Back then, landowners were not squeamish about shooting strangers on sight. Even worse were the mantraps they set to catch trespassers. None of Austen's characters ever falls into one of these lethal devices, but one certainly wishes they would snap around the ankles of modern authors who dare set foot on Austen's territory. Stealing grouse or salmon is as nothing to the depredations such writers make on her private ground.

Joanna Trollope is only the latest to step on to Austen's land, but within a page or two she has already asserted her right to be considered one of the worst offenders. Commissioned with other novelists such as Alexander McCall Smith and Val McDermid to rewrite Austen's oeuvre, Sense and Sensibility is her take on Austen's tale of passion tempered, in the shape of Eleanor Dashwood, and passion unfettered in the form of her tempestuous younger sister Marianne.

Trollope has expressed the wish that novels such as this might tempt new readers to tiptoe back to the originals. Any reader of true sense and sensibility will, however, hurl this anodyne version aside, and head straight for the real thing. Trollope's set of puppets, bearing the names and quirks of Austen's creations, jerk their way through a contrived contemporary tale that ticks most of the boxes of Austen's plot, and manages to desecrate one of the most interesting, comic, and beautifully written novels of the 19th century.

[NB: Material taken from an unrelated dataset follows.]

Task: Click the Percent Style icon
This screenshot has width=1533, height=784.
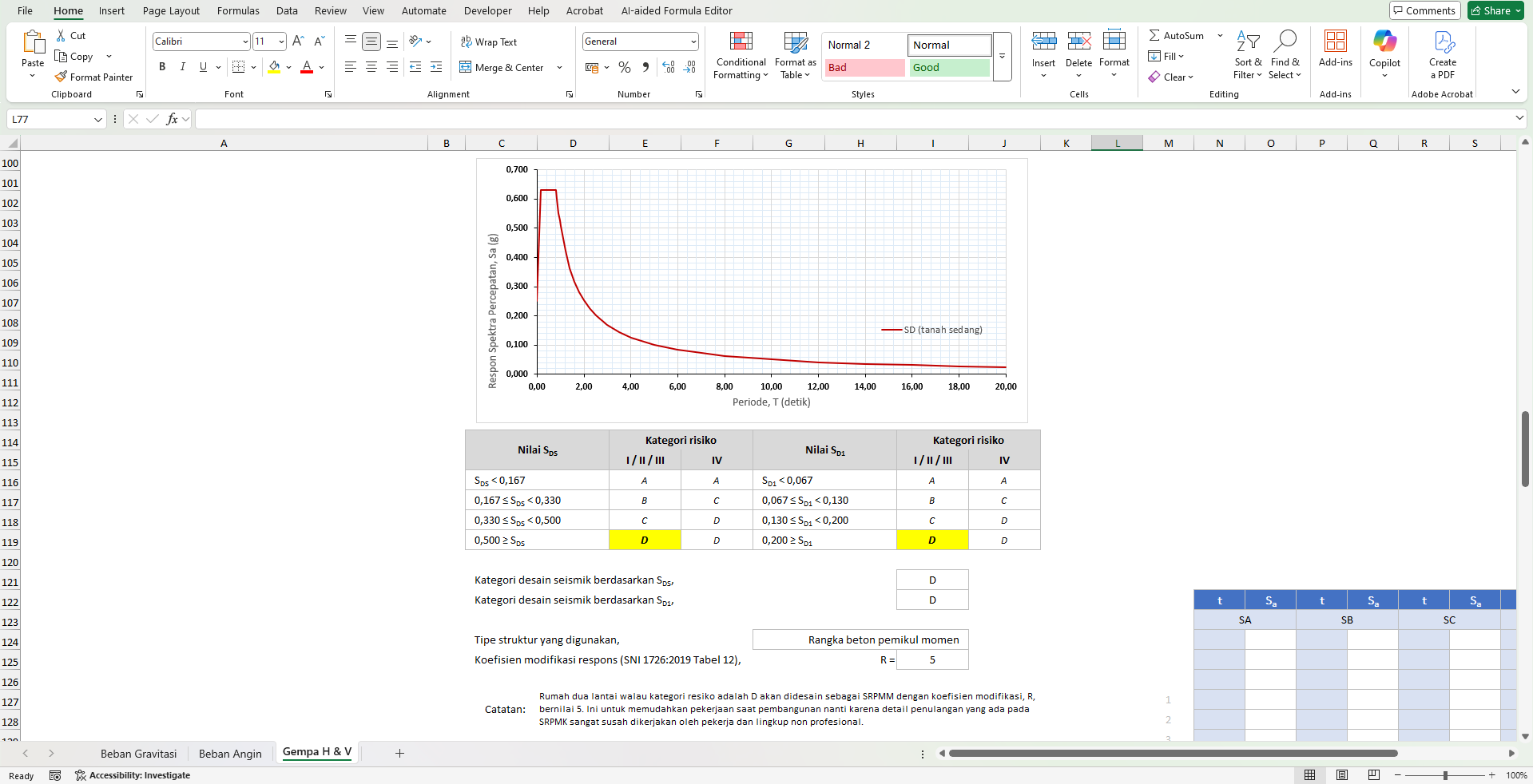Action: pos(625,67)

Its worst crime, perhaps, is that it is boring. The three Dashwood sisters, and their bohemian mother Belle, are obliged to leave their uncle's stately home when their father dies, and the house goes to their half-brother John. Eleanor must give up her training as an architect, Marianne her country views, and Margaret her school chums as they relocate to a bungalow on a friend's estate in Devon. What ensues, as Edward Ferrars makes his tentative appearance, and Willoughby roars on to the scene in full Byronic mode in his Aston Martin, is a pantomime that, while showing Trollope's dexterity in plotting, only serves to highlight the ineffable, inimitable brilliance of Austen's eye and ear.

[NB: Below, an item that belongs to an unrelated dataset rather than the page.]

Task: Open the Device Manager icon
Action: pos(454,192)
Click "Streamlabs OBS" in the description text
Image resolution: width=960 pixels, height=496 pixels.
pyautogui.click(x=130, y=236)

It is not entirely Trollope's fault that in her hands the ghastly John Dashwood's wife becomes a caricature, as does kindly, insensitive Mrs Jennings. Nobody can conjure up these people as Austen did, because these were her characters. In the early 1800s, such people did exist, and rather than being merely laughable, their behaviour mattered, blighting as it did the lives of poorer relatives. Those with land and money held the reins in the Georgian era, whereas for a man such as Edward Ferrars to be scared of his mother, and unable to make some sort of a living in the 21st century, makes him not attractively diffident but pathetic. Meanwhile, in concocting devilry sufficient to turn Willoughby into the villain of the piece, Trollope descends into a level of urban melodrama that would grace an episode of The Wire.

But it's less the drama that makes this novel unbearable, more its mundanity. To read a sentence such as "Even in wet jeans he looked magnificent." is to feel the literary equivalent of the sack of Rome. It is little short of sacrilege to poach characters and plot, and to demean them and their author in this fashion.

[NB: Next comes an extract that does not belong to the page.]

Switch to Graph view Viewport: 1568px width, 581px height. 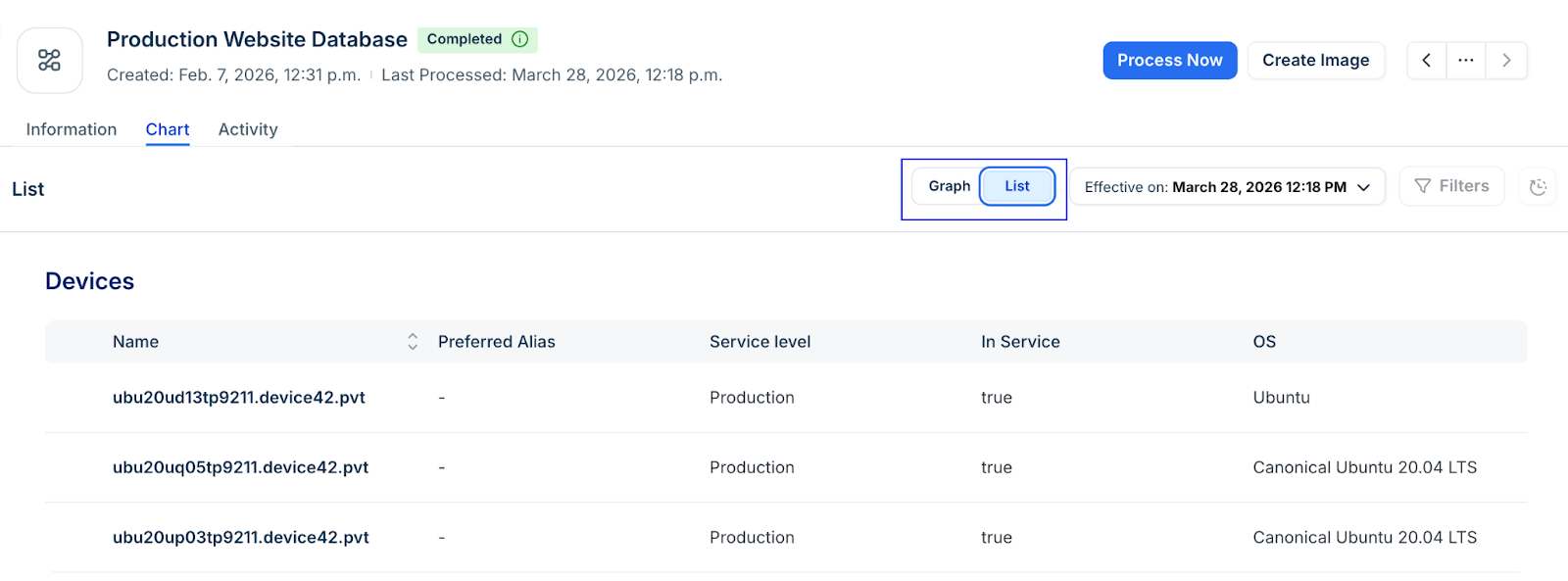(949, 186)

Out of context, Sense and Sensibility loses all meaning, transformed from a witty, flint-edged tale about women's survival in a harsh world, into a sickly romance. Unlike music, novels are far more difficult to rework or improvise for a new age. Trollope may suggest that money and commonsense still play as large a part in a happy marriage as in Austen's times, but society 300 years ago was so different that to transplant this story wholesale, as she does, is pointless.

Trollope's problem is not that her version lacks respect, but that it is too dutiful, too clearly the work of someone who dare not kick over the traces. Austen, however, was a true radical. Mocking the gentry and aristocracy then was anarchic, and dangerous. To do so today is dull. Heretical though the idea of a rewrite seems, in the hands of someone wickedly inventive, a reimagining of the tale might conceivably work. This one, however, does not. Where's that gamekeeper!